+++ Records provided +++
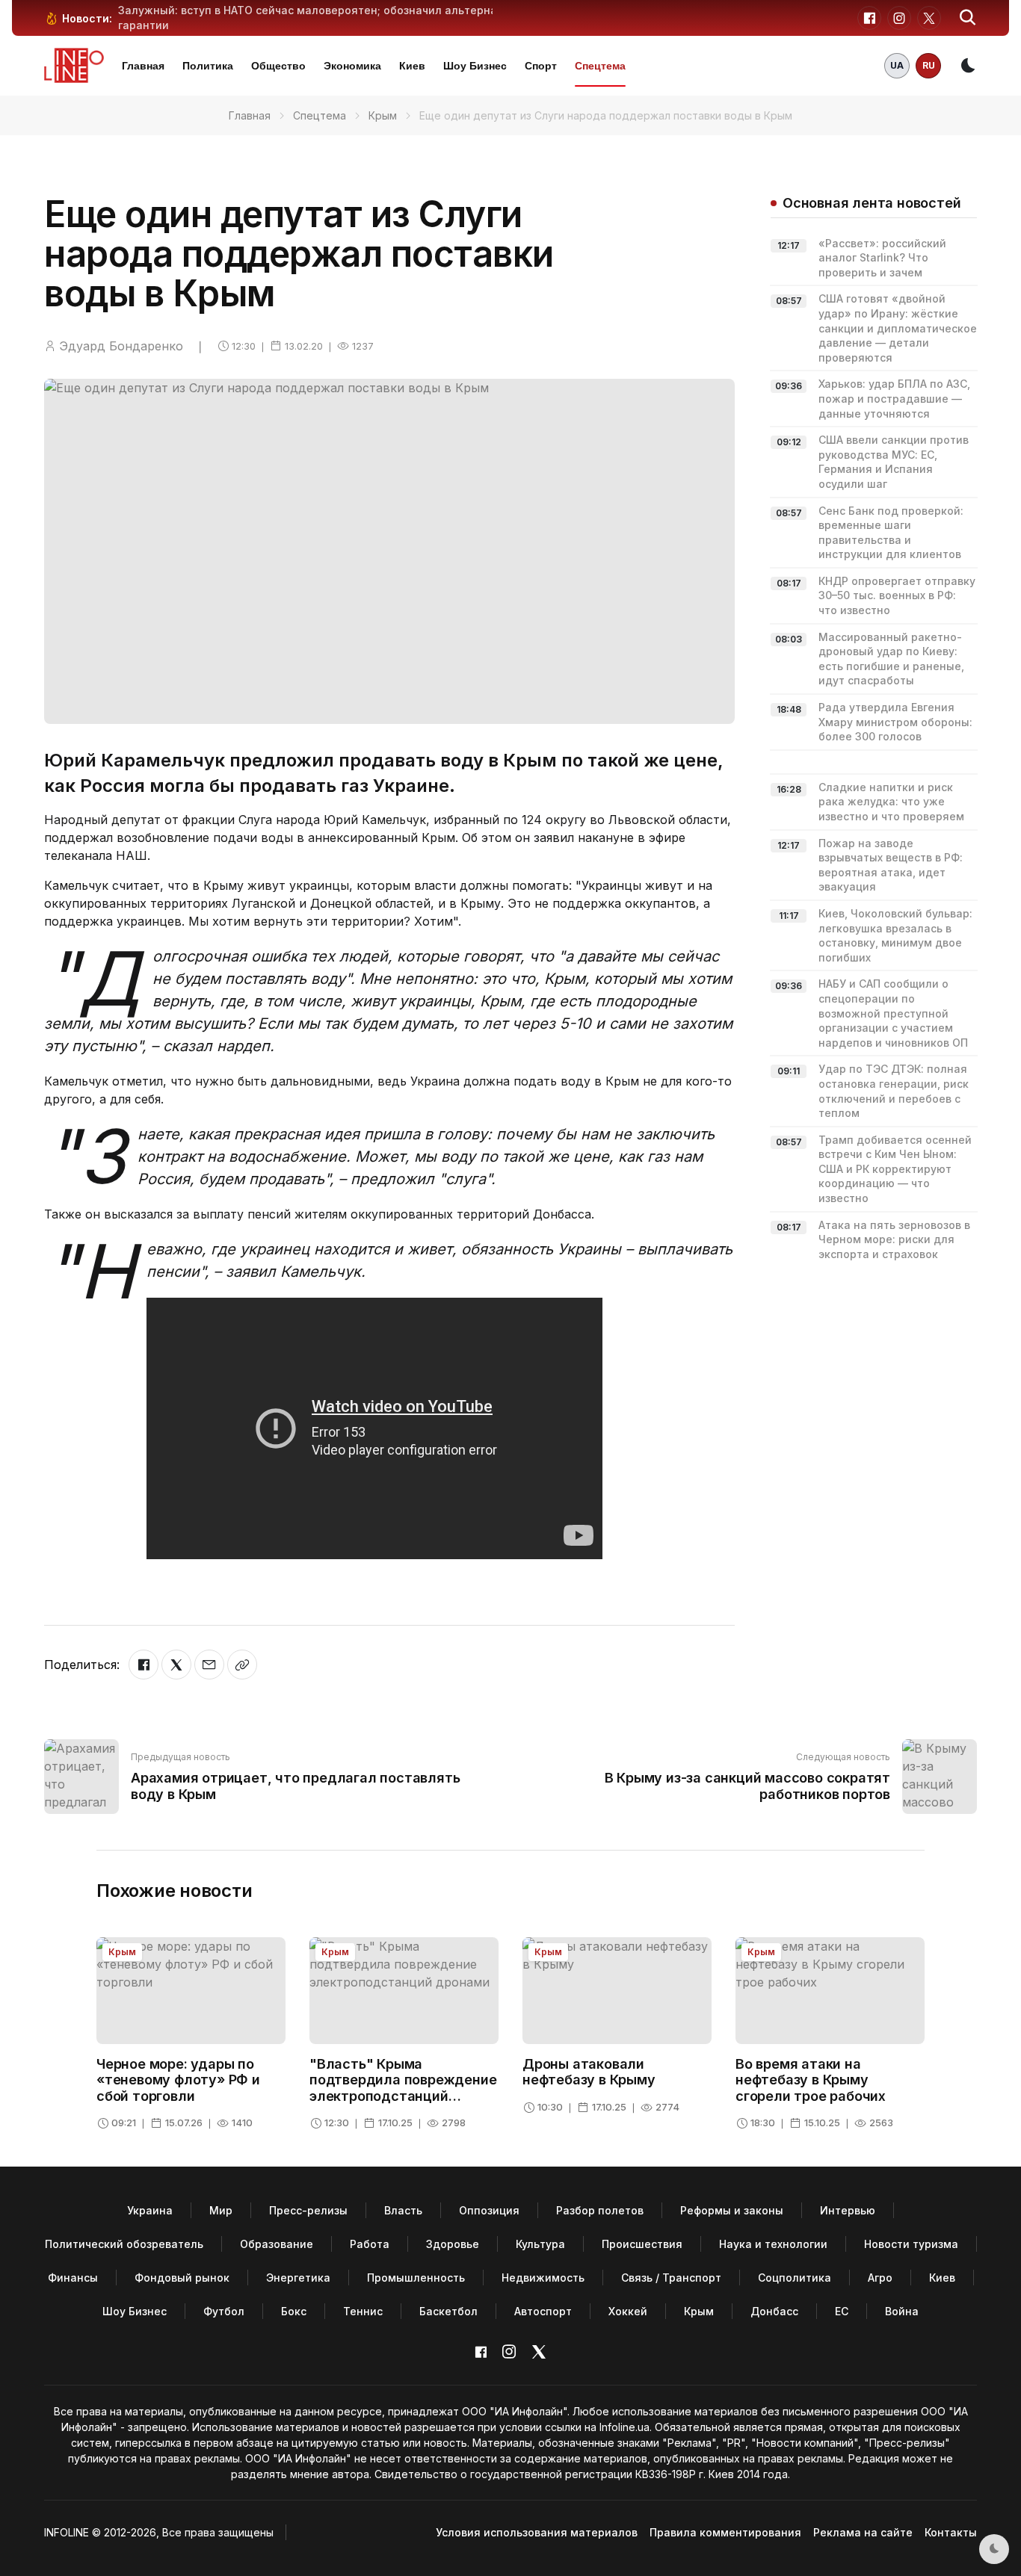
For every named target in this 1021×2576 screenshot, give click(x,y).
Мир (220, 2210)
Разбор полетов (600, 2210)
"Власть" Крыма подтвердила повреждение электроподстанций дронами (402, 2088)
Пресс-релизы (308, 2210)
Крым (382, 115)
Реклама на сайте (863, 2532)
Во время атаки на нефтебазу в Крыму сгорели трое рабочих (810, 2080)
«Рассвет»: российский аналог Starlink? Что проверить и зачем (882, 258)
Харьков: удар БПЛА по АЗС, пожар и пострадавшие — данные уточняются (894, 398)
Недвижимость (543, 2277)
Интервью (847, 2210)
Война (902, 2311)
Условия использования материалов (537, 2532)
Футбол (223, 2311)
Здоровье (452, 2244)
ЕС (841, 2311)
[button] (968, 18)
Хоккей (627, 2311)
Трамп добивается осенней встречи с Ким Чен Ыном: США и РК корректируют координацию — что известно (895, 1168)
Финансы (73, 2277)
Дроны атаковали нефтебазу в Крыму (589, 2072)
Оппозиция (489, 2210)
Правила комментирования (725, 2532)
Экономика (352, 66)
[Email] (209, 1664)
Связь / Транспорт (671, 2277)
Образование (276, 2244)
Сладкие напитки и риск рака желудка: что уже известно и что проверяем (891, 802)
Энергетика (298, 2277)
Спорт (541, 66)
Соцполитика (794, 2277)
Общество (278, 66)
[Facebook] (143, 1664)
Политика (207, 66)
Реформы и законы (731, 2210)
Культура (540, 2244)
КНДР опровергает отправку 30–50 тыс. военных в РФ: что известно (896, 595)
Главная (143, 66)
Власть (403, 2210)
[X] (176, 1664)
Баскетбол (448, 2311)
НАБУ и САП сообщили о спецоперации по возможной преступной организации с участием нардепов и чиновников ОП (893, 1012)
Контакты (951, 2532)
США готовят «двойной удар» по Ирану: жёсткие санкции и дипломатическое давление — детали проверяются (897, 327)
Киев (412, 66)
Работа (369, 2244)
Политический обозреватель (124, 2244)
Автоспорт (543, 2311)
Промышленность (416, 2277)
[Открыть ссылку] (242, 1664)
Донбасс (774, 2311)
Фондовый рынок (182, 2277)
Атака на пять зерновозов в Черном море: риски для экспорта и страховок (894, 1239)
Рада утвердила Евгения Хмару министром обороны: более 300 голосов (895, 722)
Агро (880, 2277)
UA (897, 65)
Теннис (363, 2311)
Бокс (293, 2311)
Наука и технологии (773, 2244)
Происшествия (642, 2244)
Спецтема (600, 66)
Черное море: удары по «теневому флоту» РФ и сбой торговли (178, 2080)
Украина (150, 2210)
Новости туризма (911, 2244)
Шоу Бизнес (475, 66)
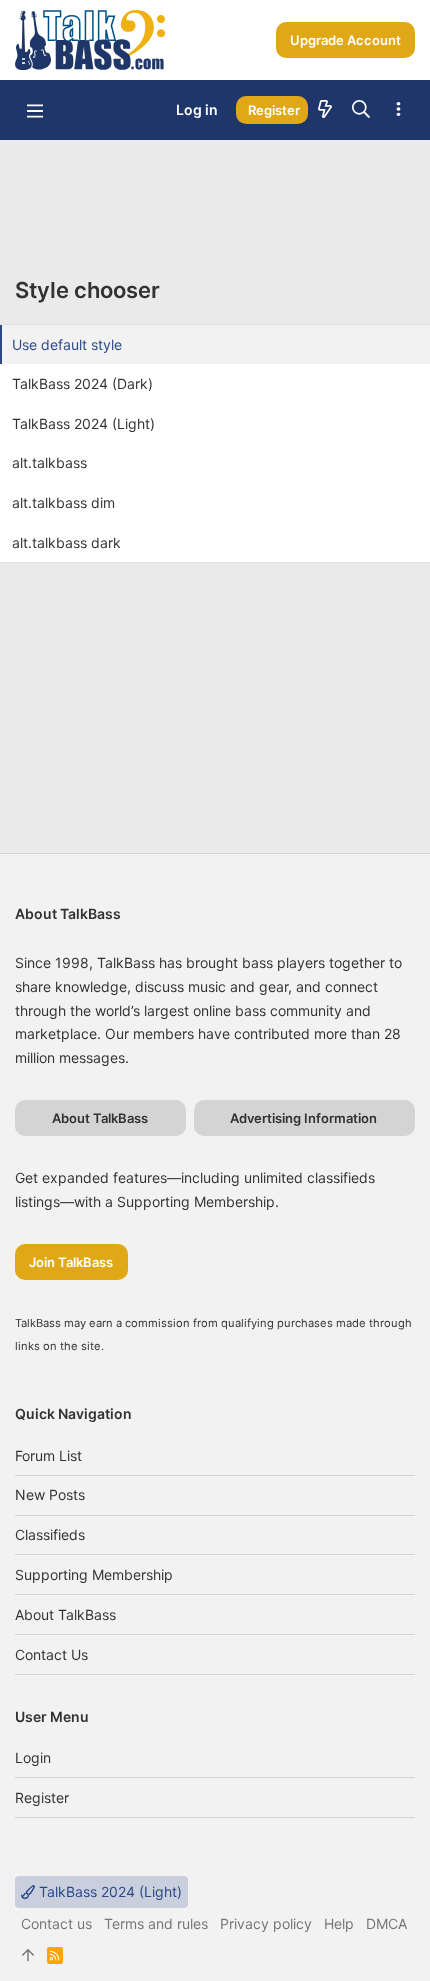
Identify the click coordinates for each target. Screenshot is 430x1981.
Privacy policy (266, 1923)
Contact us (51, 1654)
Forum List (48, 1455)
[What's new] (325, 110)
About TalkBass (65, 1614)
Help (339, 1923)
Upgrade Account (345, 40)
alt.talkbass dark (66, 542)
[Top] (28, 1955)
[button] (35, 110)
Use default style (67, 344)
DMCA (386, 1923)
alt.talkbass (49, 462)
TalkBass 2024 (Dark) (82, 383)
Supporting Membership (94, 1574)
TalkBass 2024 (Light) (83, 423)
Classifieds (50, 1534)
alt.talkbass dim (63, 502)
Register (42, 1797)
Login (33, 1757)
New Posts (50, 1494)
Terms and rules (156, 1923)
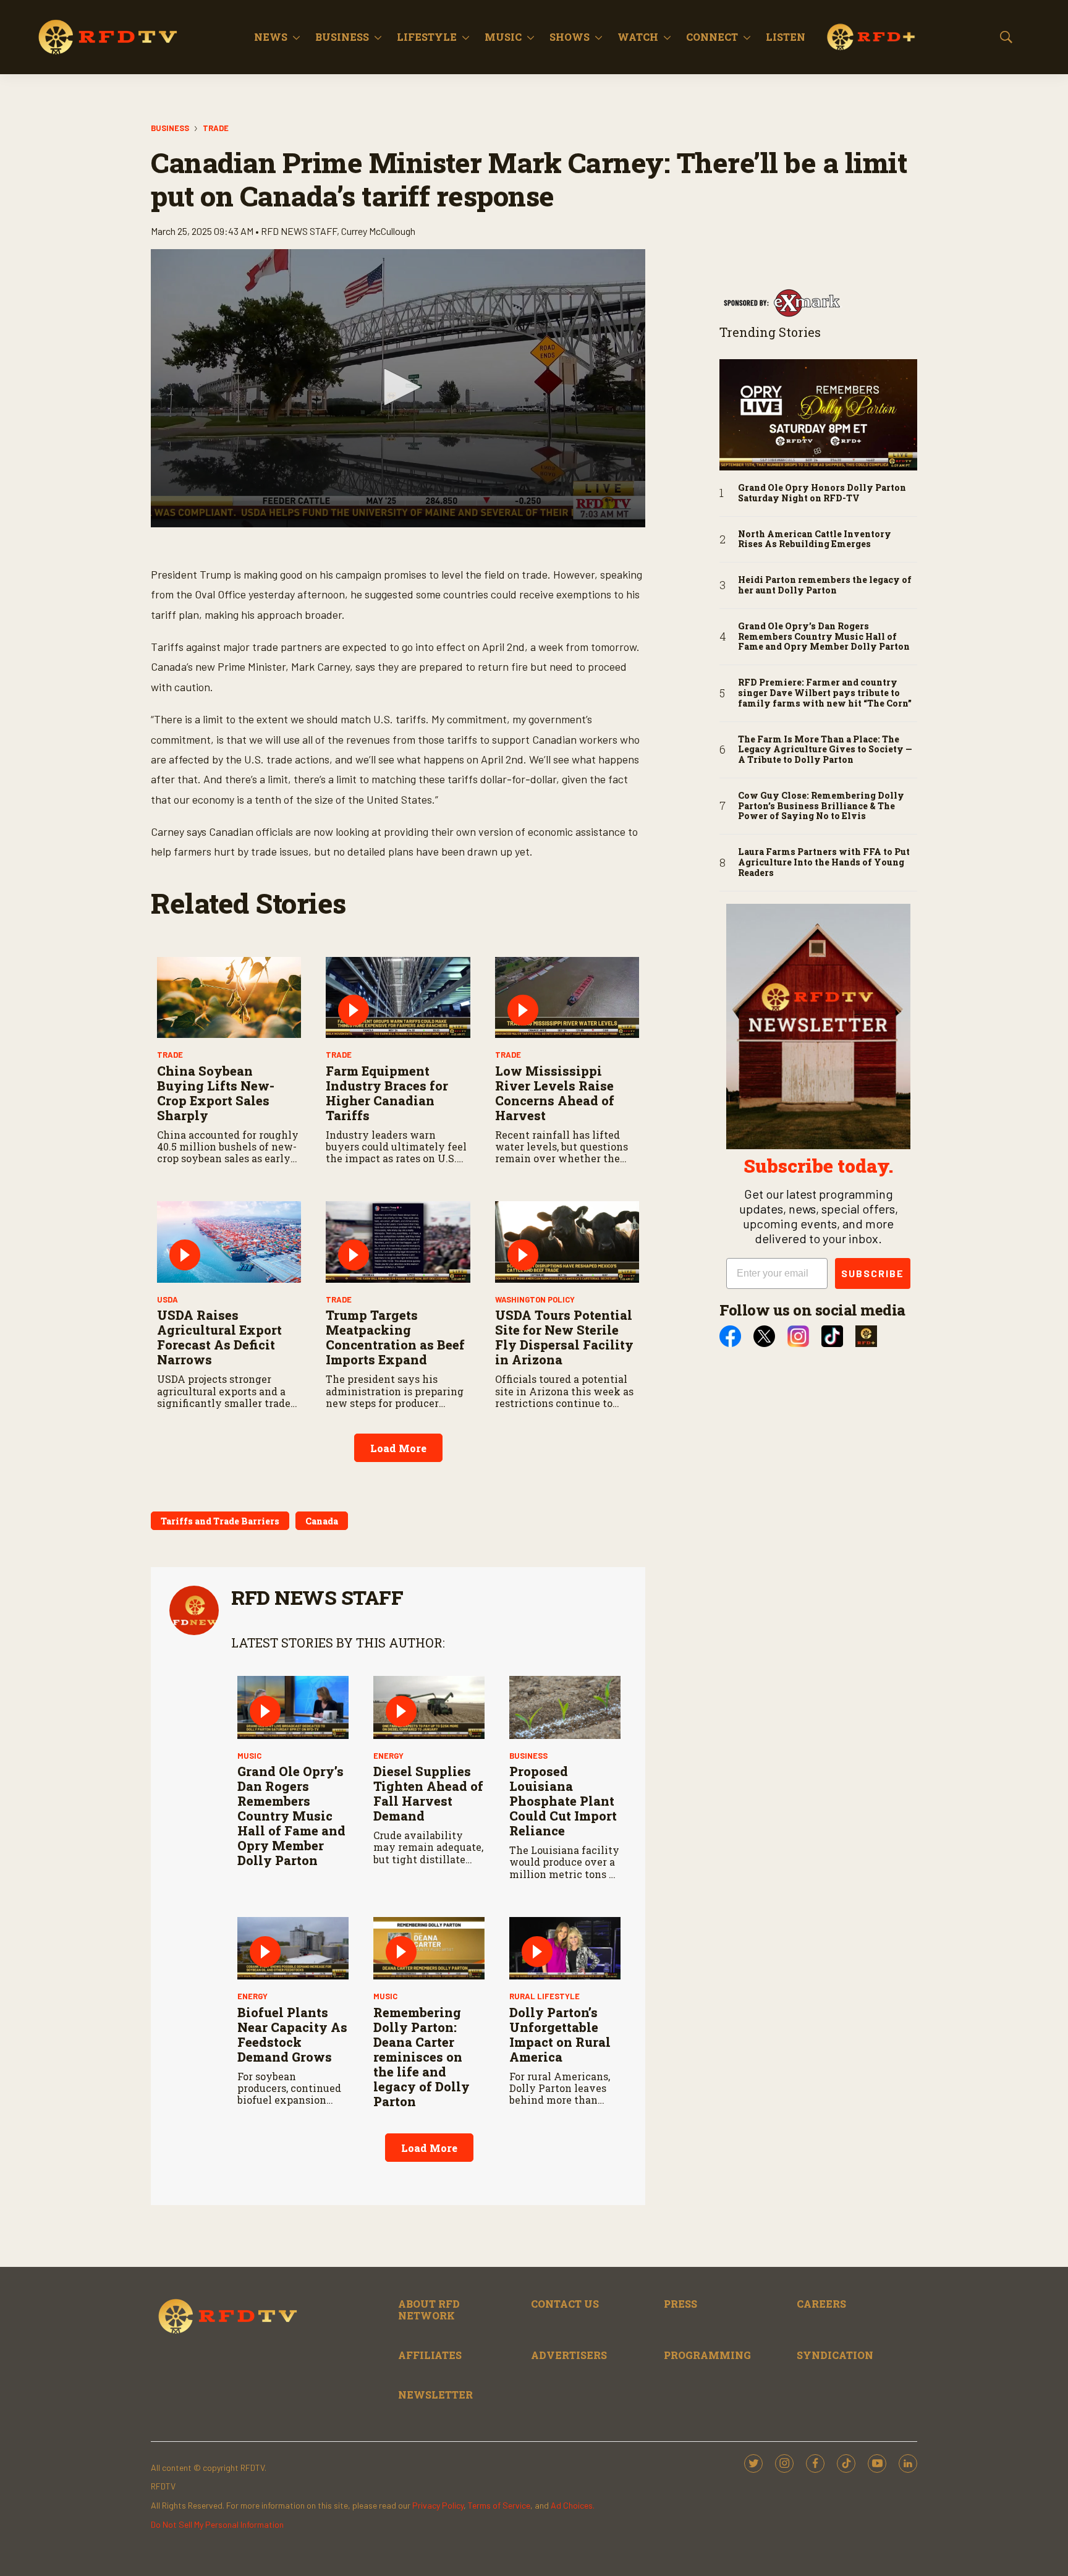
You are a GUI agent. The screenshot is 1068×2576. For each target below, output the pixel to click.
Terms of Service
+++
Exercise:
Set down, exactly as they stand above, the lines starting with the line with "Футбол (223, 2311)" and going on through the line with "[X] (176, 1664)", and no others.

Response to this exercise:
Футбол (223, 2311)
Здоровье (452, 2244)
ЕС (841, 2311)
[button] (968, 18)
Хоккей (627, 2311)
Трамп добивается осенней встречи с Ким Чен Ыном: США и РК корректируют координацию — что известно (895, 1168)
Финансы (73, 2277)
Дроны атаковали нефтебазу в Крыму (589, 2072)
Оппозиция (489, 2210)
Правила комментирования (725, 2532)
Экономика (352, 66)
[Email] (209, 1664)
Связь / Транспорт (671, 2277)
Образование (276, 2244)
Сладкие напитки и риск рака желудка: что уже известно и что проверяем (891, 802)
Энергетика (298, 2277)
Спорт (541, 66)
Соцполитика (794, 2277)
Общество (278, 66)
[Facebook] (143, 1664)
Политика (207, 66)
Реформы и законы (731, 2210)
Культура (540, 2244)
КНДР опровергает отправку 30–50 тыс. военных в РФ: что известно (896, 595)
Главная (143, 66)
Власть (403, 2210)
[X] (176, 1664)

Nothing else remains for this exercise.